Provided information |
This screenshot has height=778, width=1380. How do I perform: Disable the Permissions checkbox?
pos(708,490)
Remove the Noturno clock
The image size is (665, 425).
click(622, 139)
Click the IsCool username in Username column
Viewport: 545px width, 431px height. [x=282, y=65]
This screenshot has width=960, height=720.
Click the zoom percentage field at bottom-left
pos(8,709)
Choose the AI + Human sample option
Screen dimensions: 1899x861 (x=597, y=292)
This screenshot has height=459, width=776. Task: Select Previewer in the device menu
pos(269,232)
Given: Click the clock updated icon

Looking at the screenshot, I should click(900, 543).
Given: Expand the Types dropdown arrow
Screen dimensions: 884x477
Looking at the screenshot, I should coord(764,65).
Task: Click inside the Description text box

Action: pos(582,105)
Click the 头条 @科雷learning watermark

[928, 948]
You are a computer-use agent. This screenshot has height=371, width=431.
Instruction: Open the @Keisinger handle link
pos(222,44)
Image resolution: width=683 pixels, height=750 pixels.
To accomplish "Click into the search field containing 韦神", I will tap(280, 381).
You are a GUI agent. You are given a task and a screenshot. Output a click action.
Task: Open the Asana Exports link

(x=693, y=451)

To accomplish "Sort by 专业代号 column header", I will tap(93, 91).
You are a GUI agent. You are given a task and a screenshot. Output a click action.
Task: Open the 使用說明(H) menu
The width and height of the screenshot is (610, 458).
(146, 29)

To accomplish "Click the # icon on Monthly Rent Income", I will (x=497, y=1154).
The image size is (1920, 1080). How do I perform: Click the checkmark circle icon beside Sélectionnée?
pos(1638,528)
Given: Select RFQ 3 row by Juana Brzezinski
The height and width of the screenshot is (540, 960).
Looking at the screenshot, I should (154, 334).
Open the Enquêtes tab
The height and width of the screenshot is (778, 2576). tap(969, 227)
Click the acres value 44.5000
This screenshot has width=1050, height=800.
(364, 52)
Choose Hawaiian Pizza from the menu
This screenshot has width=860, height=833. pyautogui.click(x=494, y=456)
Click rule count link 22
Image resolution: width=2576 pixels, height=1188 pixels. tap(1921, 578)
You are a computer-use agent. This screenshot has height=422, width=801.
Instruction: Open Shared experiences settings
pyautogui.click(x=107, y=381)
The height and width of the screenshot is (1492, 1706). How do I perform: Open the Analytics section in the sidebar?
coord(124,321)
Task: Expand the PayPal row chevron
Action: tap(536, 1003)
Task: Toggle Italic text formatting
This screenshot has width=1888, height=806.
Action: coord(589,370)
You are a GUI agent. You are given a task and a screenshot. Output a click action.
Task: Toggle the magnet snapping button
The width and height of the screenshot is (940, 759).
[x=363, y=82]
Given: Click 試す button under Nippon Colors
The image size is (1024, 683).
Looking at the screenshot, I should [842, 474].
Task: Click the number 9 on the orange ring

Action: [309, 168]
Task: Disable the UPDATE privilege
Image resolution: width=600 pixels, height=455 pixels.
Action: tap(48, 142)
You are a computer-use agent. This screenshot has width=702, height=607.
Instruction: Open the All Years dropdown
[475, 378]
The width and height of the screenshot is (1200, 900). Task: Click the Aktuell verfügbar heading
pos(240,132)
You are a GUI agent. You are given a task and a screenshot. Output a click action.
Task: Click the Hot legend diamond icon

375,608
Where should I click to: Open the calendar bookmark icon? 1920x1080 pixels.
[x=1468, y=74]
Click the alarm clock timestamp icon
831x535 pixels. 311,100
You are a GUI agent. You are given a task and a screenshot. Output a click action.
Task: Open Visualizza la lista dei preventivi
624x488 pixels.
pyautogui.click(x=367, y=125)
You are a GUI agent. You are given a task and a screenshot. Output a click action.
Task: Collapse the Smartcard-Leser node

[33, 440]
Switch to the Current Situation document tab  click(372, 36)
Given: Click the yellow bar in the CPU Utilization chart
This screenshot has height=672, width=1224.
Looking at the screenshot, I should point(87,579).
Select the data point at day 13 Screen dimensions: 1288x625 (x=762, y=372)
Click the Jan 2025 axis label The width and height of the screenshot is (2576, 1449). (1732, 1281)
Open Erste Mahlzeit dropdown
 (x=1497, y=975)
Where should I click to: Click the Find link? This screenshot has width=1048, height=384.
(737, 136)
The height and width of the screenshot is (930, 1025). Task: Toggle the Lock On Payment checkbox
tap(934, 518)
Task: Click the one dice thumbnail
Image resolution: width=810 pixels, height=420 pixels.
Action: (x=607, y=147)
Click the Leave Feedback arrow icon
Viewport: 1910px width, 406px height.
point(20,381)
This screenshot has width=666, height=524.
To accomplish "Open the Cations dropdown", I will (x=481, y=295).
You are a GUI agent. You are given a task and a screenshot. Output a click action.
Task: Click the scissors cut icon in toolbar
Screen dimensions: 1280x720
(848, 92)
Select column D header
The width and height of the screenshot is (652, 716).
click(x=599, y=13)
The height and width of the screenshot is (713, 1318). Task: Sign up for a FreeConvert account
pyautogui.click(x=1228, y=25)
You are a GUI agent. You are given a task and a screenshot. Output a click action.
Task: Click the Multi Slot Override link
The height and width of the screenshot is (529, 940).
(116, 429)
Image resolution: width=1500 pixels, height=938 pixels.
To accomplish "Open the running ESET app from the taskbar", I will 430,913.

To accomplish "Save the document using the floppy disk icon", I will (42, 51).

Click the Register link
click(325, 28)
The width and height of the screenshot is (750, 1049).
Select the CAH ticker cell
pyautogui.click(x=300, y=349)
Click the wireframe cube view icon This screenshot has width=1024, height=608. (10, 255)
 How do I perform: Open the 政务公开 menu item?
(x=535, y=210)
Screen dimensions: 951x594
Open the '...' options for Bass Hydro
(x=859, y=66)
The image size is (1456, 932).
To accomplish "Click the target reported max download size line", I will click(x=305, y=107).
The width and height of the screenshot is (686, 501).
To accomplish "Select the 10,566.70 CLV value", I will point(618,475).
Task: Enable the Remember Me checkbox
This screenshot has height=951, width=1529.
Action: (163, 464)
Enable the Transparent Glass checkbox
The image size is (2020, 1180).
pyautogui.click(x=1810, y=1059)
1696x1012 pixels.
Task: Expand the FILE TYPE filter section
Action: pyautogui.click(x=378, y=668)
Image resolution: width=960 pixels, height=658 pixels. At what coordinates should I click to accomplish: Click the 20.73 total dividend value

Instruction | Copy every one of the records above word for word, keeping each line as it is.

Written answer |
This screenshot has height=778, width=1380. How do I perform: Disable the Permissions checkbox?
pos(708,490)
Remove the Noturno clock
The image size is (665, 425).
click(622, 139)
Click the IsCool username in Username column
Viewport: 545px width, 431px height. [x=282, y=65]
This screenshot has width=960, height=720.
Click the zoom percentage field at bottom-left
pos(8,709)
Choose the AI + Human sample option
Screen dimensions: 1899x861 (x=597, y=292)
This screenshot has height=459, width=776. Task: Select Previewer in the device menu
pos(269,232)
Given: Click the clock updated icon

Looking at the screenshot, I should click(900, 543).
Given: Expand the Types dropdown arrow
Screen dimensions: 884x477
Looking at the screenshot, I should coord(764,65).
Task: Click inside the Description text box

Action: pos(582,105)
Click the 头条 @科雷learning watermark

[928, 948]
You are a computer-use agent. This screenshot has height=371, width=431.
Instruction: Open the @Keisinger handle link
pos(222,44)
Image resolution: width=683 pixels, height=750 pixels.
To accomplish "Click into the search field containing 韦神", I will tap(280, 381).
You are a GUI agent. You are given a task and a screenshot. Output a click action.
Task: Open the Asana Exports link

(x=693, y=451)

To accomplish "Sort by 专业代号 column header", I will tap(93, 91).
You are a GUI agent. You are given a task and a screenshot. Output a click action.
Task: Open the 使用說明(H) menu
The width and height of the screenshot is (610, 458).
(146, 29)

To accomplish "Click the # icon on Monthly Rent Income", I will (x=497, y=1154).
The image size is (1920, 1080). How do I perform: Click the checkmark circle icon beside Sélectionnée?
pos(1638,528)
Given: Select RFQ 3 row by Juana Brzezinski
The height and width of the screenshot is (540, 960).
Looking at the screenshot, I should (154, 334).
Open the Enquêtes tab
The height and width of the screenshot is (778, 2576). tap(969, 227)
Click the acres value 44.5000
This screenshot has width=1050, height=800.
(364, 52)
Choose Hawaiian Pizza from the menu
This screenshot has width=860, height=833. pyautogui.click(x=494, y=456)
Click rule count link 22
Image resolution: width=2576 pixels, height=1188 pixels. tap(1921, 578)
You are a computer-use agent. This screenshot has height=422, width=801.
Instruction: Open Shared experiences settings
pyautogui.click(x=107, y=381)
The height and width of the screenshot is (1492, 1706). How do I perform: Open the Analytics section in the sidebar?
coord(124,321)
Task: Expand the PayPal row chevron
Action: tap(536, 1003)
Task: Toggle Italic text formatting
This screenshot has width=1888, height=806.
Action: coord(589,370)
You are a GUI agent. You are given a task and a screenshot. Output a click action.
Task: Toggle the magnet snapping button
The width and height of the screenshot is (940, 759).
[x=363, y=82]
Given: Click 試す button under Nippon Colors
The image size is (1024, 683).
Looking at the screenshot, I should [842, 474].
Task: Click the number 9 on the orange ring

Action: [309, 168]
Task: Disable the UPDATE privilege
Image resolution: width=600 pixels, height=455 pixels.
Action: tap(48, 142)
You are a computer-use agent. This screenshot has width=702, height=607.
Instruction: Open the All Years dropdown
[475, 378]
The width and height of the screenshot is (1200, 900). Task: Click the Aktuell verfügbar heading
pos(240,132)
You are a GUI agent. You are given a task and a screenshot. Output a click action.
Task: Click the Hot legend diamond icon

375,608
Where should I click to: Open the calendar bookmark icon? 1920x1080 pixels.
[x=1468, y=74]
Click the alarm clock timestamp icon
831x535 pixels. 311,100
You are a GUI agent. You are given a task and a screenshot. Output a click action.
Task: Open Visualizza la lista dei preventivi
624x488 pixels.
pyautogui.click(x=367, y=125)
You are a GUI agent. You are given a task and a screenshot. Output a click action.
Task: Collapse the Smartcard-Leser node

[33, 440]
Switch to the Current Situation document tab  click(372, 36)
Given: Click the yellow bar in the CPU Utilization chart
This screenshot has height=672, width=1224.
Looking at the screenshot, I should point(87,579).
Select the data point at day 13 Screen dimensions: 1288x625 (x=762, y=372)
Click the Jan 2025 axis label The width and height of the screenshot is (2576, 1449). (1732, 1281)
Open Erste Mahlzeit dropdown
 (x=1497, y=975)
Where should I click to: Click the Find link? This screenshot has width=1048, height=384.
(737, 136)
The height and width of the screenshot is (930, 1025). Task: Toggle the Lock On Payment checkbox
tap(934, 518)
Task: Click the one dice thumbnail
Image resolution: width=810 pixels, height=420 pixels.
Action: (x=607, y=147)
Click the Leave Feedback arrow icon
Viewport: 1910px width, 406px height.
point(20,381)
This screenshot has width=666, height=524.
To accomplish "Open the Cations dropdown", I will (x=481, y=295).
You are a GUI agent. You are given a task and a screenshot. Output a click action.
Task: Click the scissors cut icon in toolbar
Screen dimensions: 1280x720
(848, 92)
Select column D header
The width and height of the screenshot is (652, 716).
click(x=599, y=13)
The height and width of the screenshot is (713, 1318). Task: Sign up for a FreeConvert account
pyautogui.click(x=1228, y=25)
You are a GUI agent. You are given a task and a screenshot. Output a click action.
Task: Click the Multi Slot Override link
The height and width of the screenshot is (529, 940).
(116, 429)
Image resolution: width=1500 pixels, height=938 pixels.
To accomplish "Open the running ESET app from the taskbar", I will 430,913.

To accomplish "Save the document using the floppy disk icon", I will (42, 51).

Click the Register link
click(325, 28)
The width and height of the screenshot is (750, 1049).
Select the CAH ticker cell
pyautogui.click(x=300, y=349)
Click the wireframe cube view icon This screenshot has width=1024, height=608. (10, 255)
 How do I perform: Open the 政务公开 menu item?
(x=535, y=210)
Screen dimensions: 951x594
Open the '...' options for Bass Hydro
(x=859, y=66)
The image size is (1456, 932).
To accomplish "Click the target reported max download size line", I will click(x=305, y=107).
The width and height of the screenshot is (686, 501).
To accomplish "Select the 10,566.70 CLV value", I will point(618,475).
Task: Enable the Remember Me checkbox
This screenshot has height=951, width=1529.
Action: (163, 464)
Enable the Transparent Glass checkbox
The image size is (2020, 1180).
pyautogui.click(x=1810, y=1059)
1696x1012 pixels.
Task: Expand the FILE TYPE filter section
Action: pyautogui.click(x=378, y=668)
Image resolution: width=960 pixels, height=658 pixels. At what coordinates should I click to accomplish: Click the 20.73 total dividend value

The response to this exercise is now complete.